Source passage:
Writing isn’t brain surgery, but it’s rare when someone adept at the latter is also so accomplished at the former. Searching for meaning and purpose in his life, Kalanithi pursued a doctorate in literature and had felt certain that he wouldn’t enter the field of medicine, in which his father and other members of his family excelled. “But I couldn’t let go of the question,” he writes, after realizing that his goals “didn’t quite fit in an English department.” “Where did biology, morality, literature and philosophy intersect?” So he decided to set aside his doctoral dissertation and belatedly prepare for medical school, which “would allow me a chance to find answers that are not in books, to find a different sort of sublime, to forge relationships with the suffering, and to keep following the question of what makes human life meaningful, even in the face of death and decay.” The author’s empathy undoubtedly made him an exceptional doctor, and the precision of his prose—as well as the moral purpose underscoring it—suggests that he could have written a good book on any subject he chose. Part of what makes this book so essential is the fact that it was written under a death sentence following the diagnosis that upended his life, just as he was preparing to end his residency and attract offers at the top of his profession. Kalanithi learned he might have 10 years to live or perhaps five. Should he return to neurosurgery (he could and did), or should he write (he also did)? Should he and his wife have a baby? They did, eight months before he died, which was less than two years after the original diagnosis. “The fact of death is unsettling,” he understates. “Yet there is no other way to live.”

Exercise data:
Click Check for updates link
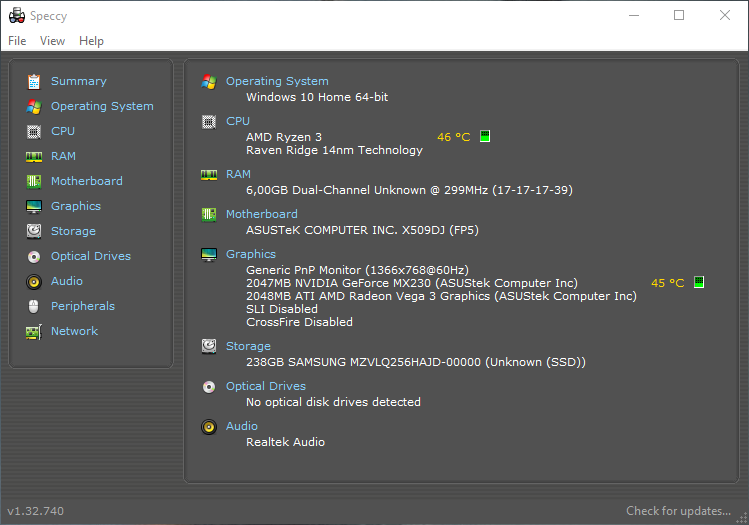 click(x=678, y=511)
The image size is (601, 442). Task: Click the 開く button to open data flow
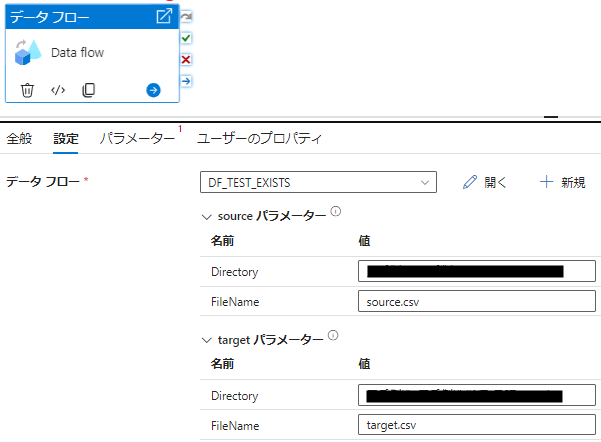point(485,182)
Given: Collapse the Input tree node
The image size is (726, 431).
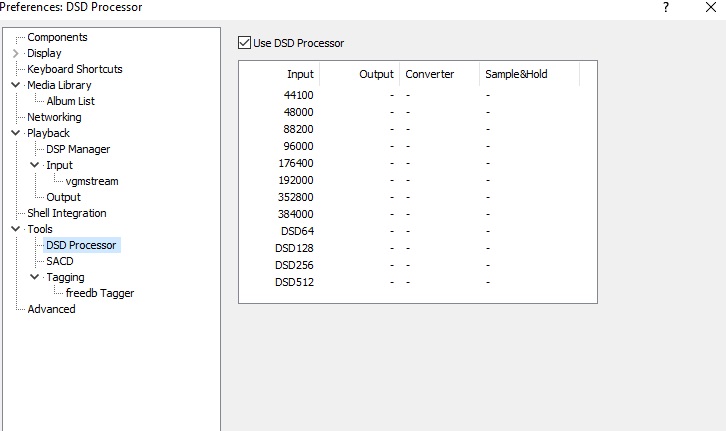Looking at the screenshot, I should (x=35, y=165).
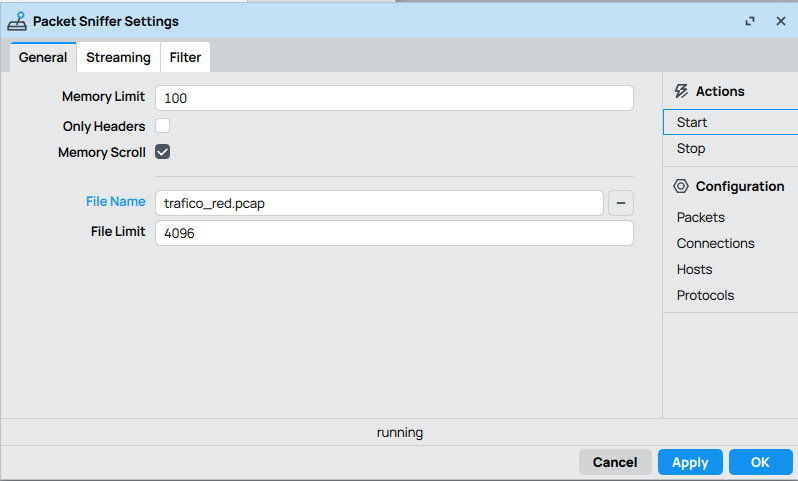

Problem:
Extract the full passage about Kalanithi word for word. The entries have no connection to the passage about Kalanithi.

Task result:
Writing isn’t brain surgery, but it’s rare when someone adept at the latter is also so accomplished at the former. Searching for meaning and purpose in his life, Kalanithi pursued a doctorate in literature and had felt certain that he wouldn’t enter the field of medicine, in which his father and other members of his family excelled. “But I couldn’t let go of the question,” he writes, after realizing that his goals “didn’t quite fit in an English department.” “Where did biology, morality, literature and philosophy intersect?” So he decided to set aside his doctoral dissertation and belatedly prepare for medical school, which “would allow me a chance to find answers that are not in books, to find a different sort of sublime, to forge relationships with the suffering, and to keep following the question of what makes human life meaningful, even in the face of death and decay.” The author’s empathy undoubtedly made him an exceptional doctor, and the precision of his prose—as well as the moral purpose underscoring it—suggests that he could have written a good book on any subject he chose. Part of what makes this book so essential is the fact that it was written under a death sentence following the diagnosis that upended his life, just as he was preparing to end his residency and attract offers at the top of his profession. Kalanithi learned he might have 10 years to live or perhaps five. Should he return to neurosurgery (he could and did), or should he write (he also did)? Should he and his wife have a baby? They did, eight months before he died, which was less than two years after the original diagnosis. “The fact of death is unsettling,” he understates. “Yet there is no other way to live.”